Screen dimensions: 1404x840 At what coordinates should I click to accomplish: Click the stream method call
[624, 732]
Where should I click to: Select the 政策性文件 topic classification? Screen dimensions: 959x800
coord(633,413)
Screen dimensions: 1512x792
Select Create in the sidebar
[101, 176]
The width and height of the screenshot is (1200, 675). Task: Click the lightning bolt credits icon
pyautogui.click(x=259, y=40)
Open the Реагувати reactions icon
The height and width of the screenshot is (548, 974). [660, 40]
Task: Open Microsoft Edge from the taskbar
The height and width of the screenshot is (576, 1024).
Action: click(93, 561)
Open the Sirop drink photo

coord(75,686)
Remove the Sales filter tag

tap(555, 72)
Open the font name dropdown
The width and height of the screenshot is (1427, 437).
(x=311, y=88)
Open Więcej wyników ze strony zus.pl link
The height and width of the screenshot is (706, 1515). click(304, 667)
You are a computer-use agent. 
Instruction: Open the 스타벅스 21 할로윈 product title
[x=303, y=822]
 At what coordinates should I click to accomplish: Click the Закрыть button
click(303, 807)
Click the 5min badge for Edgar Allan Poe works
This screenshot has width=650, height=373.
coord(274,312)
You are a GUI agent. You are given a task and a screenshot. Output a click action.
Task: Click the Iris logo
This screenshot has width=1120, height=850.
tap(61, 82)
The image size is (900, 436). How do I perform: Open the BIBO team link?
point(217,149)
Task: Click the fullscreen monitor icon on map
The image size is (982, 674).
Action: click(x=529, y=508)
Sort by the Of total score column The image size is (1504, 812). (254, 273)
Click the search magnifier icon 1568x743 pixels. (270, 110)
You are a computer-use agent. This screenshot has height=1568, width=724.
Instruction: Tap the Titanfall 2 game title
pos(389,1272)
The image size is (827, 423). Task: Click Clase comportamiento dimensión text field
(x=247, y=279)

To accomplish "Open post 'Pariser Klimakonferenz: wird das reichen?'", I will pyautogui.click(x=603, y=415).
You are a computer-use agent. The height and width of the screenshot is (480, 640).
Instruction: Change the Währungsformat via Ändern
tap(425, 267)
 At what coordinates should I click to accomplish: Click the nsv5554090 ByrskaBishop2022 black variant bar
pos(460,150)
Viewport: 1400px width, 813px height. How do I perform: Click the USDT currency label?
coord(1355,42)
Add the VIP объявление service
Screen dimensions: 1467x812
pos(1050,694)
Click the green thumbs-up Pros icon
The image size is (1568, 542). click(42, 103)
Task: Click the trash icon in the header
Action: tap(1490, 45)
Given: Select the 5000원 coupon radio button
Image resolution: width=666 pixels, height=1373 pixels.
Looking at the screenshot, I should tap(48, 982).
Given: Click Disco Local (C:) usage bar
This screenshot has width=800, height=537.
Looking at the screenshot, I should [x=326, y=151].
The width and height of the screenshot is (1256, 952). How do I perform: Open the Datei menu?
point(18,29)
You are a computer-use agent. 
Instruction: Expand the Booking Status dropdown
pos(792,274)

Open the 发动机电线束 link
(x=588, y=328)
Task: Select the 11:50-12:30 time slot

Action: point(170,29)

* **YOUR INSTRUCTIONS**
From the line that contains "The image size is (827, 423)." to the last line of the material above, repeat every line exactly, keeping both the first and the last.

* **ANSWER SECTION**
The image size is (827, 423). Task: Click Clase comportamiento dimensión text field
(x=247, y=279)

To accomplish "Open post 'Pariser Klimakonferenz: wird das reichen?'", I will pyautogui.click(x=603, y=415).
You are a computer-use agent. The height and width of the screenshot is (480, 640).
Instruction: Change the Währungsformat via Ändern
tap(425, 267)
 At what coordinates should I click to accomplish: Click the nsv5554090 ByrskaBishop2022 black variant bar
pos(460,150)
Viewport: 1400px width, 813px height. How do I perform: Click the USDT currency label?
coord(1355,42)
Add the VIP объявление service
Screen dimensions: 1467x812
pos(1050,694)
Click the green thumbs-up Pros icon
The image size is (1568, 542). click(42, 103)
Task: Click the trash icon in the header
Action: tap(1490, 45)
Given: Select the 5000원 coupon radio button
Image resolution: width=666 pixels, height=1373 pixels.
Looking at the screenshot, I should tap(48, 982).
Given: Click Disco Local (C:) usage bar
This screenshot has width=800, height=537.
Looking at the screenshot, I should [x=326, y=151].
The width and height of the screenshot is (1256, 952). How do I perform: Open the Datei menu?
point(18,29)
You are a computer-use agent. 
Instruction: Expand the Booking Status dropdown
pos(792,274)

Open the 发动机电线束 link
(x=588, y=328)
Task: Select the 11:50-12:30 time slot

Action: point(170,29)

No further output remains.